I'm very glad that my sisters are in this with me!  Let's make this fun. :)

So here's my plan---I looked up an eating plan that would completely get rid of my cravings.  Eventually I'm sure that I will switch to something else but I really want to get rid or the cravings. I will be following the CEA HOW plan.  It's Compulsive Eaters Anonymous food plan that someone told me about it.   It gets rid of all sugars so your body loses the desire or cravings for it. Its basically fruit, veggies and protein. I plan on committing to it for 30 days...and then we'll see if I want to continue or just start eating a healthy diet. This is just  what I'm doing. I do think that there are many options out there and most of them work. Counting Calories, just eating healthy, weight watchers, etc. If you have a plan and stick to it....it will work. They key is consistency. 

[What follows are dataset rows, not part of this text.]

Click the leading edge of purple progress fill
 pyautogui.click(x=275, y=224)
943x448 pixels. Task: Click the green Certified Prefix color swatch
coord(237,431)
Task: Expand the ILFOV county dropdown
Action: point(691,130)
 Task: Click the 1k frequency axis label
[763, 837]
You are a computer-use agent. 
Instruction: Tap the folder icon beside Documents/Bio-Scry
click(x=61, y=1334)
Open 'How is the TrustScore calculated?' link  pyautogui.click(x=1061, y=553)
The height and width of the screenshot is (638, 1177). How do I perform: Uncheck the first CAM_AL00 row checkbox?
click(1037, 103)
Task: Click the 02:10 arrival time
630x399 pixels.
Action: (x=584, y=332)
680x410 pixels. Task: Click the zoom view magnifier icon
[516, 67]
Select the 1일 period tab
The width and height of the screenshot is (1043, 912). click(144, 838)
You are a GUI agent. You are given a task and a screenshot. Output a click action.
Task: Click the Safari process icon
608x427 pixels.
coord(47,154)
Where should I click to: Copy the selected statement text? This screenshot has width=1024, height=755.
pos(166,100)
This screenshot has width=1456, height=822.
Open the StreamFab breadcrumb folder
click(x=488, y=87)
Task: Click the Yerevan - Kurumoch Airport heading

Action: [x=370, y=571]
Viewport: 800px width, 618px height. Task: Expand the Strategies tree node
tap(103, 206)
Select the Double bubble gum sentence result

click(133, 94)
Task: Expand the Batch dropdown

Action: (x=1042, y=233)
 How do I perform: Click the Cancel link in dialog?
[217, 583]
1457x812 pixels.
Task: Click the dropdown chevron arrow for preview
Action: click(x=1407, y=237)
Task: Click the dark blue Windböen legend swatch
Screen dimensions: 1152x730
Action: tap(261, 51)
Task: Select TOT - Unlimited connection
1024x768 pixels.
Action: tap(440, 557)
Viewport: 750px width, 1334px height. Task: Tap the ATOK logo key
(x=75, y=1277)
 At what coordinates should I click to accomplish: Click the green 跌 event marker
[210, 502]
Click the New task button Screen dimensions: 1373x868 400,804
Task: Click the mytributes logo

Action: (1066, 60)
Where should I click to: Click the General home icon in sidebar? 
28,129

 If we are explain our plan then we can keep each other accountable and report our progress. I don't expect any of us to be perfect but I know that we can do this especially with each others support. So if your goal is to just eat healthy,or stay within a certain calorie range, that's great.  Whatever you personally feel is right for you!

I am planning on weighing weekly.  Each week I will tell you how much I'm down or up if that happens. We don't have to say what we weigh though. I don't want anyone to feel uncomfortable. I also don't want anyone to feel burdened with the responsibility to check in every day so lets just try and check in at least once a week?  Does that sound good?  But if you want to write one, two or even three times a day, that's great too!


I'm starting MARCH 1st!  That's tomorrow. And trust me...I will enjoy my day today with a Reese's Cup. Oh my...I'm pathetic. :) 

Love You All! I can't wait to hear about your plan and goals.

Jennie

And The Blog is Born!

Alright Ladies.....I'm excited about this!  This will be fun and hopefully inspire us to be an even better version of ourselves while becoming  closer sisters and friends.  I see this as a place really be ourselves!!!  If we all  contribute and be diligent about writing then I'm sure it will be fun to look back and see how far we've come and changed over the years.  I know I will cherish the entries and I look forward to reading them over and over.  I think that we should talk about whatever we want!  We should have mini challenges and share whatever we are doing in our lives.  Let's have fun with it!